The spending plan also does not include the $44 million Mr. Ducey proposed — but did not get — a year ago to expand “Project Rocket,” grants of $150 per student to districts with low-performing schools and a high percentage of students who live in poverty to help reduce the achievement gap.

“Things have changed,” said Mr. Scarpinato.

But he said the governor is willing to work with Rep. Michelle Udall, R-Mesa, who already has introduced legislation this session to fully fund the plan.

The budget also includes $6.9 million in early literacy, including sending literacy coaches to the lowest performing K-3 schools and requiring additional evaluation and training of new teachers to ensure they know how to teach reading.

There is another $9.5 million in what the governor calls his “Driving Equity” initiative to promote school choice.

That is based on the idea parents want to choose schools based on things like class sizes, programs available and learning styles but often cannot because they do not live near the schools they desire and may not have a way of driving their students there daily. This would be available to schools, both traditional public and charter, to develop “transportation innovations” to get those kids the rides they need.

And Mr. Ducey wants another $500,000 to publicize school choice options.

Also in the program is $2 million available to high school juniors and seniors in $1,000 scholarships who do community service.

Mr. Ducey also intends to put $120 million of tax dollars this calendar into keeping the state’s unemployment trust fund solvent.

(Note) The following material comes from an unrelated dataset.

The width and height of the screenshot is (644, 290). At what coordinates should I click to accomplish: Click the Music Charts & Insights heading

At the beginning of last year there was $1.1 billion in the fund, financed by employers who pay a tax on the first $7,000 of each worker’s salary.

Rates range from 0.05% to 12.85%, based on how often each firm’s workers end up collecting benefits because they have been laid off or terminated through no fault of their own.

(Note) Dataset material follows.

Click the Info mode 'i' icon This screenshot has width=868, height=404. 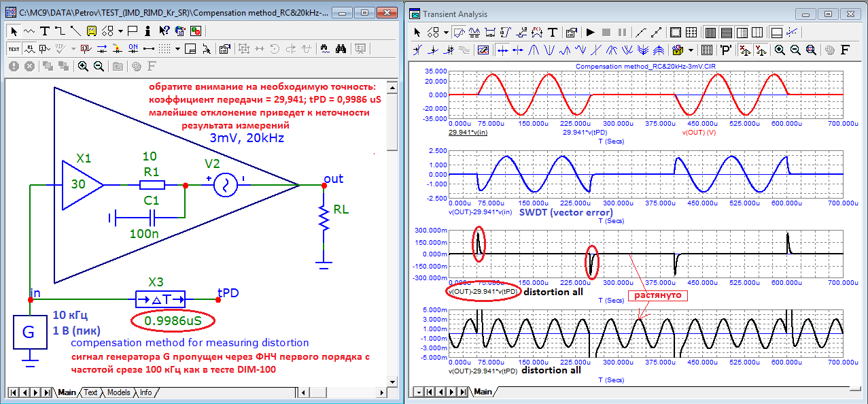click(149, 31)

The increased number of people who were let go or fired because of the virus has the fund on target to reach zero in February.

Under normal circumstances, when the fund runs out of money it is made up by the federal government in the form of a loan. But that has to be paid back by Arizona employers in the form of a surcharge on their normal unemployment taxes that they pay.
Instead, Mr. Ducey wants to use general fund dollars to avoid that surcharge.

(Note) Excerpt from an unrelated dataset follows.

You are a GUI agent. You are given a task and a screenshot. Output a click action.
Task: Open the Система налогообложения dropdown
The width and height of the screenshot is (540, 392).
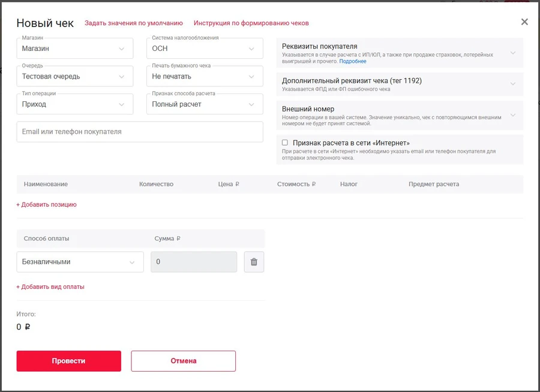pos(205,49)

At the same time, however, Mr. Ducey has shown no interest in raising the maximum benefit available to workers who lose their jobs through no fault of their own.

Arizona’s cap of $240 a week, not raised since 2004, is the second lowest in the nation.

There also are no new state dollars for programs for the homeless, an issue that has become increasingly critical given job losses during the pandemic and the expiration of no-eviction orders.

Ms. Conger, however, said she expects more than $400 million in federal dollars to be available for rental assistance.